**Records supplied**.
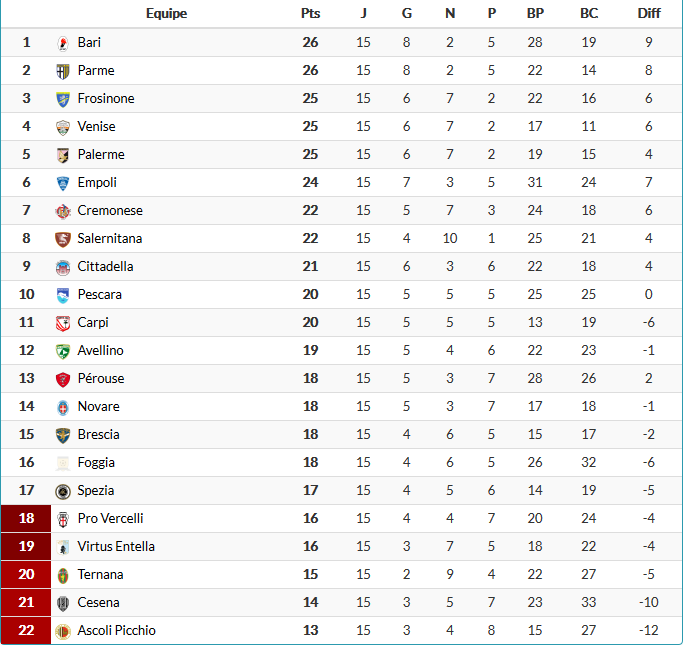Click the Avellino green club logo
The width and height of the screenshot is (683, 645).
point(63,351)
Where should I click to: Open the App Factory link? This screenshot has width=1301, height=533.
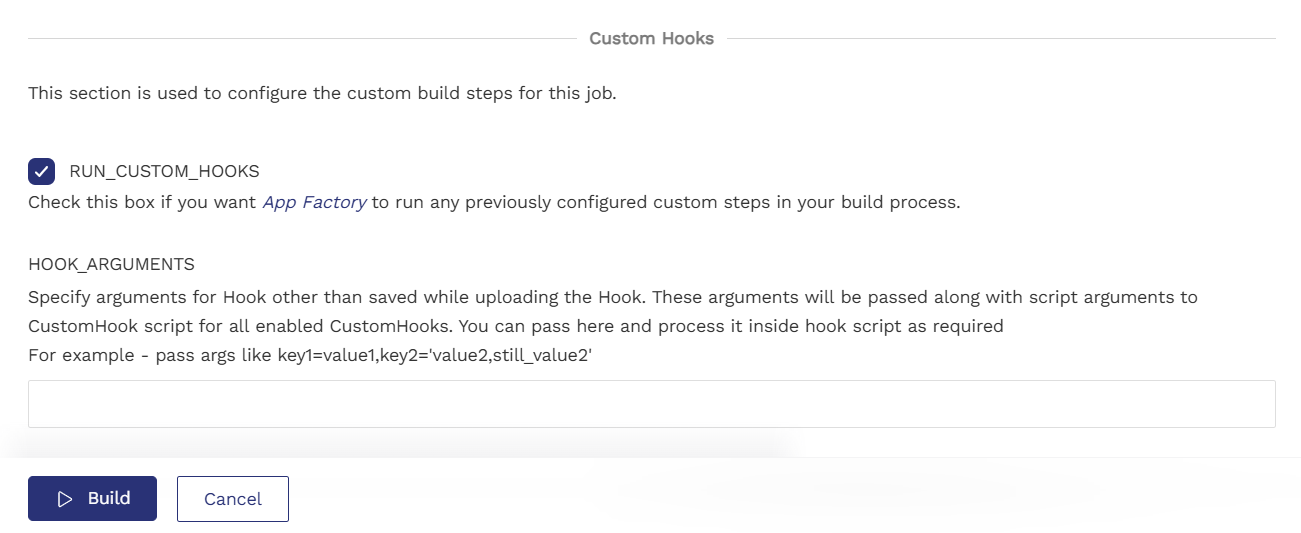(x=314, y=203)
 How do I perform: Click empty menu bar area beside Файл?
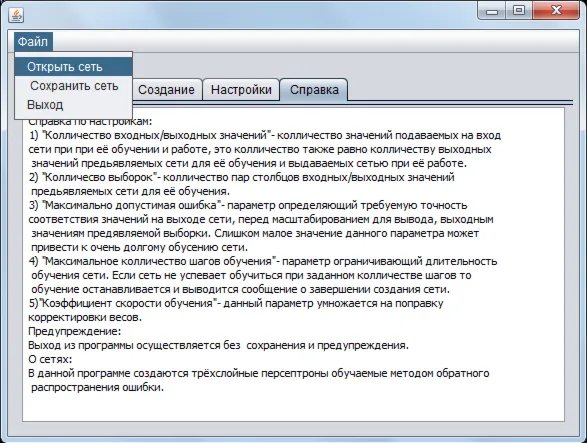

**Your goal**. Write out the records word for word, from the line with "Where should I" through the end of the records. Leave out the pictures.

**Exercise result**.
Where should I click to: Open the App Factory link? This screenshot has width=1301, height=533.
(x=314, y=203)
 How do I perform: Click empty menu bar area beside Файл?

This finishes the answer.